All wired-up with nowhere to go
Article From the Nimbin Good Times
The NSW Solar Industry has been left in the dark about the conditions that grid-connected solar systems will operate under once the NSW Solar Bonus Scheme ends.
The current scheme for grid-connected solar systems is nearly fully subscribed. Once the 300MW cap is reached, new solar connection customers will be selling their electricity at only a quarter of the price they buy it for. This will be the worst conditions solar generators have had to face in the past 10 years.
Billions of dollars in Government funding and concessions continue to flow to the fossil fuel industry, subsidising last century’s energy sources. This occurs while no meaningful action has been taken to factor the cost of pollution into the current price of electricity generation, effectively an on-going environmental subsidy. These two elements combine to keep electricity prices artificially low.
This century’s clean energy sources, such as solar wind and geothermal, have to compete in a market designed around last century’s baseload generators. This market with its nominalised tariffs, takes little account of the benefits decentralised renewable energy brings to the electricity network. Feed in tariff (FIT) programs provide a band aid solution to valuing factors such as time of production, distribution savings and environmental benefits associated with small scale renewable generation.
The Solar Industry in NSW is on the verge of collapse due to the removal of its FIT program. Solar jobs are about to be lost and yet politicians fail to provide detailed long-term plans for the future of the industry. Federal and State governments continue to offer short-term policies but fail to address the true obstacles to wide-scale renewable uptake. This uncertainty holds back large-scale investment in the renewable energy projects required to transition our energy sector to the realities of a low carbon economy. This is a clear failure of leadership considering the risks posed by climate change.
Over the past two years we have seen the cost of extreme weather events, such as fire, drought and flood, have on the economy. We are all aware prevention is better than cure. It is disheartening to see billions of dollars raised in flood relief whilst effective long-term prevention remains on the back burner. Inaction to address the cause of these events will cost the community greatly in the long run.

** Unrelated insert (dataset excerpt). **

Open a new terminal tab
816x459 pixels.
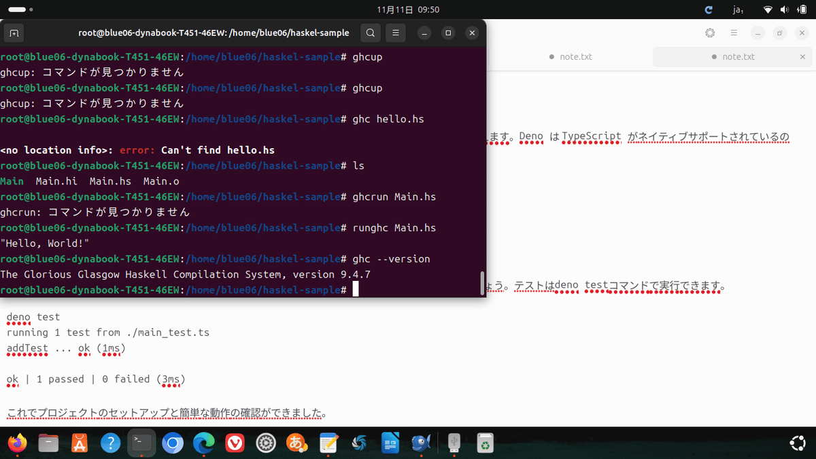pyautogui.click(x=14, y=33)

Solar installers in Northern NSW are asking for an Interim Solar Policy to be adopted by the incoming NSW government to stabilise the industry. This policy would see small scale generators guaranteed a minimum parity rate (currently 23c) for renewable energy exported to the grid. Such a policy would only act as a short-term fix until comprehensive reforms to the energy sector can be undertaken. State and Federal politicians need to view the renewable energy industry in a broader policy context. We must not only identify the most cost effective methods for assisting renewable energy uptake in Australia, but simultaneously remove the historical subsidies for fossil fuels and other structural impediments in electricity pricing that disadvantage renewable energy generators. This is the only way we will start the transition to the realities of a future carbon limited economy.